La locomotive et les idées

"On commence à comprendre que, s'il ne peut y avoir de force que dans une chaudière, il ne peut y avoir de puissance que dans un cerveau ; en d'autres termes, que ce qui mène et entraîne le monde, ce ne sont pas les locomotives mais les idées. Attelez les locomotives aux idées, c'est bien ; mais ne prenez pas le cheval pour le cavalier", écrit Hugo dans Les Misérables (VI, 2).
Il y a pourtant bien de la dialectique entre la matière grise et le produit fabriqué.
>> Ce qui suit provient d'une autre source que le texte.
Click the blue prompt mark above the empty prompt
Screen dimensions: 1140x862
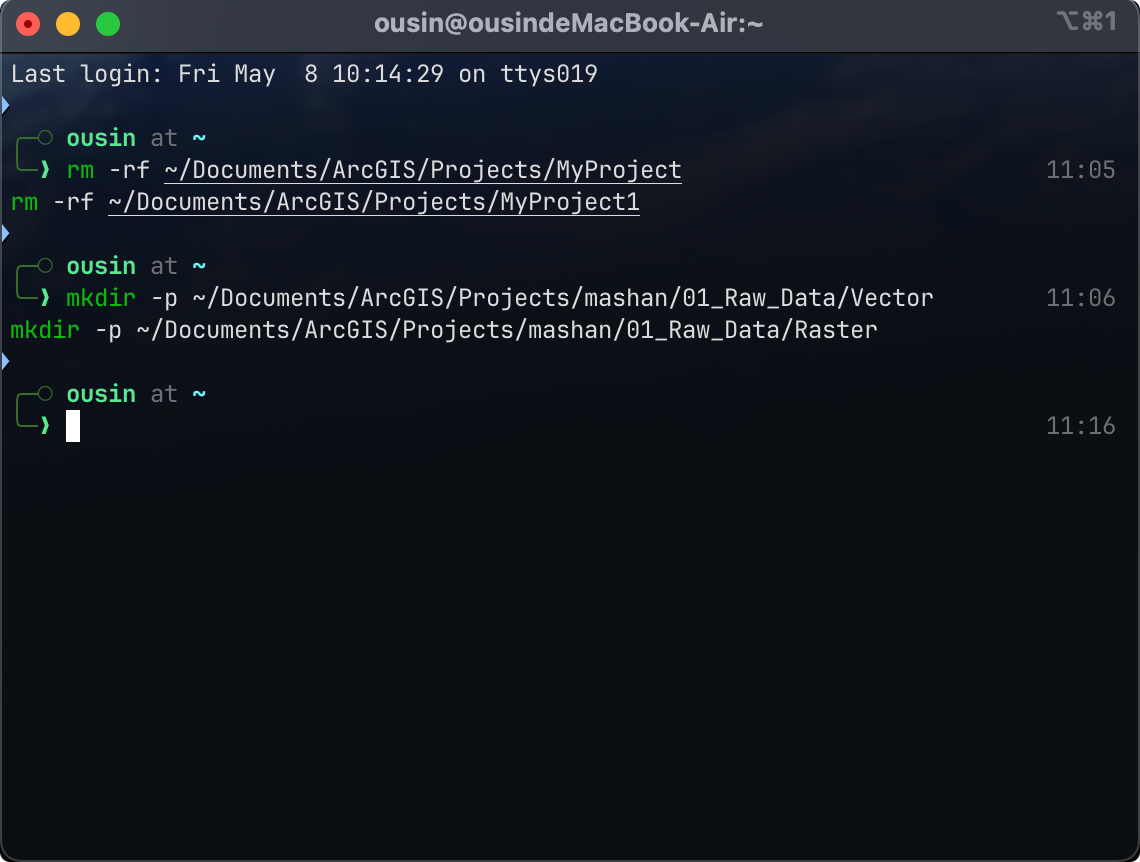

Si le travail de l'esprit vient en premier, il n'est libre que dans un horizon déterminé à l'avance par la finalité productiviste de la recherche. Face à la concurrence économique mondiale et les formes déloyales, humainement indécentes, que celle-ci revêt en de nombreux pays, ce n'est qu'en investissant dans les domaines les plus avancés de la recherche que les sociétés occidentales pourront rester dans la course. Fort bien ! Le cerveau avant les locomotives, que d'autres pourront produire à plus bas coût mais qui sont déjà obsolètes. Qui ne voit pourtant que la course est sans fin ; le cerveau est ici entraîné par la locomotive du progrès qui l'emporte dans un mouvement de folle allure, bouleversant le monde, cultures, sociétés et civilisations, sans que cela ait été voulu par aucune décision concertée ni choix délibéré. Avons-nous assez réfléchi à ce que ce phénomène historique a de nouveau et de troublant ? Hélas, contrairement à ce qu'écrit Hugo, moins lucide en cette affaire que Marx, à l'ère du progrès technologique sans fin le cerveau est tout à la fois aliéné et libre. Voilà ce qu'il advient lorsque nous sommes plus consommateurs que citoyens, et que l'économie a pris le pas sur la politique.